De kantonrechter is van oordeel dat uit de stukken in het dossier - met name uit de verklaring van de verbalisant - voldoende blijkt dat de gedraging waarvoor de boete is opgelegd, is verricht. In zaken op grond van de Wahv biedt de verklaring van de verbalisant in beginsel voldoende grondslag voor de vaststelling dat de gedraging is verricht. Dat is anders indien de betrokkene voor zijn zaak specifieke feiten en omstandigheden aanvoert, die aanleiding geven om te twijfelen aan de juistheid van die verklaring of indien dergelijke feiten en omstandigheden uit het dossier blijken.
De kantonrechter ziet in wat betrokkene heeft aangevoerd geen aanleiding om te twijfelen aan de verklaring van de verbalisant. Uit artikel 5 van de Wahv volgt het uitgangspunt dat wanneer een gedraging wordt geconstateerd, de verbalisant de bestuurder staande houdt en zijn identiteit vaststelt, zodat hem een boete kan worden opgelegd. Slechts wanneer er geen reële mogelijkheid is geweest om de identiteit van de bestuurder vast te stellen, mag de boete aan de kentekenhouder worden opgelegd.
Volgens het zaakoverzicht heeft de verbalisant afgezien van de staandehouding omdat hij met een privévoertuig reed en dus niet beschikte over middelen tot staandehouding.
Naar het oordeel van de kantonrechter was er dan ook geen reële mogelijkheid tot staandehouding. De boete is dus terecht opgelegd aan de kentekenhouder.
De kantonrechter ziet in wat betrokkene heeft aangevoerd ook geen reden om de boete te matigen.
Het beroep wordt daarom ongegrond verklaard.

Beslissing

De kantonrechter verklaart het beroep ongegrond.
Deze uitspraak is gedaan door mr. A.B. Scheltema Beduin, kantonrechter, bijgestaan door de griffier E. Alekperov, en in het openbaar uitgesproken op 11 december 2023.
Als u het niet eens bent met deze beslissing, dan kunt u binnen 6 weken na de hieronder vermelde datum van verzending van deze beslissing hoger beroep instellen bij het gerechtshof Arnhem-Leeuwarden, maar alleen als:
de boete meer dan € 110,00 bedraagt, of
uw beroep niet-ontvankelijk is verklaard omdat u niet of niet op tijd zekerheid heeft gesteld.

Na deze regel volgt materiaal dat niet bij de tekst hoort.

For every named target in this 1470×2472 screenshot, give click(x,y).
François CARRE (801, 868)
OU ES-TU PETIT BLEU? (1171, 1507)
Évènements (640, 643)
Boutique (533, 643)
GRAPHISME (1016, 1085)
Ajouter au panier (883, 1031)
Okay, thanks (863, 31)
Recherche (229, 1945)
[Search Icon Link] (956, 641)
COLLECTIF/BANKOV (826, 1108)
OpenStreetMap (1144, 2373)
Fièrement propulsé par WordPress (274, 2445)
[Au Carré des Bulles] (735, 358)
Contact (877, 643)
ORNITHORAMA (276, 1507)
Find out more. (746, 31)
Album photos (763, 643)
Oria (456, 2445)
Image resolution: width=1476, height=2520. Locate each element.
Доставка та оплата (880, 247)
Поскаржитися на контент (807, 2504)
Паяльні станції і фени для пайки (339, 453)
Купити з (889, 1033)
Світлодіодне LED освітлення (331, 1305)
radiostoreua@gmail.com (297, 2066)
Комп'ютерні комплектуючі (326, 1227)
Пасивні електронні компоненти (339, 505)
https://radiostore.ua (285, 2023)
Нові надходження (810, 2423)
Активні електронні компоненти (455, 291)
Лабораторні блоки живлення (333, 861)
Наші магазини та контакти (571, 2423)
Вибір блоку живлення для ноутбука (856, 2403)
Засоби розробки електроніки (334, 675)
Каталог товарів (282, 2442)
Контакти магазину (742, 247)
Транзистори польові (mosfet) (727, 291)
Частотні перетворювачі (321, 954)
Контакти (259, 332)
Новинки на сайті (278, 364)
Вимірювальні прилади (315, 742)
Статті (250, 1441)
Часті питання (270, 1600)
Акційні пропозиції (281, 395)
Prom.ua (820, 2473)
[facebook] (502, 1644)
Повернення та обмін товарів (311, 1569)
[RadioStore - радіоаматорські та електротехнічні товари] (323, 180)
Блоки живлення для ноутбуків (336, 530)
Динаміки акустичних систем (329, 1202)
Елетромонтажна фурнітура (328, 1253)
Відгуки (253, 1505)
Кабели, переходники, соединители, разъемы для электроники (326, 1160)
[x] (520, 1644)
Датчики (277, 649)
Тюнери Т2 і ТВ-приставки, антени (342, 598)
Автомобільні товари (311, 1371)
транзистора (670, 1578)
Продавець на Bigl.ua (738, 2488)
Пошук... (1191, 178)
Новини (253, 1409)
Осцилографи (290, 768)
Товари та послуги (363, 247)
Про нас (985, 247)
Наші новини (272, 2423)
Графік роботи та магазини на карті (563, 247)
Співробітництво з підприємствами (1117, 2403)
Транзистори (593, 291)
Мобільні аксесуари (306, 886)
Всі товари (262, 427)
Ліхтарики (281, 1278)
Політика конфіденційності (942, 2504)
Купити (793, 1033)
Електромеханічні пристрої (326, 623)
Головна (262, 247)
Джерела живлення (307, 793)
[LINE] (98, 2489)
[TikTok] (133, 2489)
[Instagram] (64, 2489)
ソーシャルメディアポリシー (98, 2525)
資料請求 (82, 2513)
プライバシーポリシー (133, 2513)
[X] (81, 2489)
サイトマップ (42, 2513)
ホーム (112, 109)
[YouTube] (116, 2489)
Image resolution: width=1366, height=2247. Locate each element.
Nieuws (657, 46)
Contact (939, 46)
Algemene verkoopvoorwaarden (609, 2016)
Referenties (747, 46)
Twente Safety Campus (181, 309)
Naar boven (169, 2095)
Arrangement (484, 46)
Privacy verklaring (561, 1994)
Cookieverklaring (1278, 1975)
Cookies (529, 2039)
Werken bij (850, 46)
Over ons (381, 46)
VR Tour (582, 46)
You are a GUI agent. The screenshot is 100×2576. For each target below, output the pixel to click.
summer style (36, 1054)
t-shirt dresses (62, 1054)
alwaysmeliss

Het beroepschrift moet worden ingediend bij Rechtbank Zeeland-West-Brabant, Team strafrecht, Postbus 67, 4330 AB Middelburg. Het beroepschrift moet zijn ondertekend door degene die beroep heeft ingesteld of door de gemachtigde.
U dient daarbij het zaaknummer te vermelden.
De procedure bij het gerechtshof verloopt geheel schriftelijk, tenzij u in het beroepschrift uitdrukkelijk vraagt om een zitting waarop u uw standpunt mondeling wilt toelichten.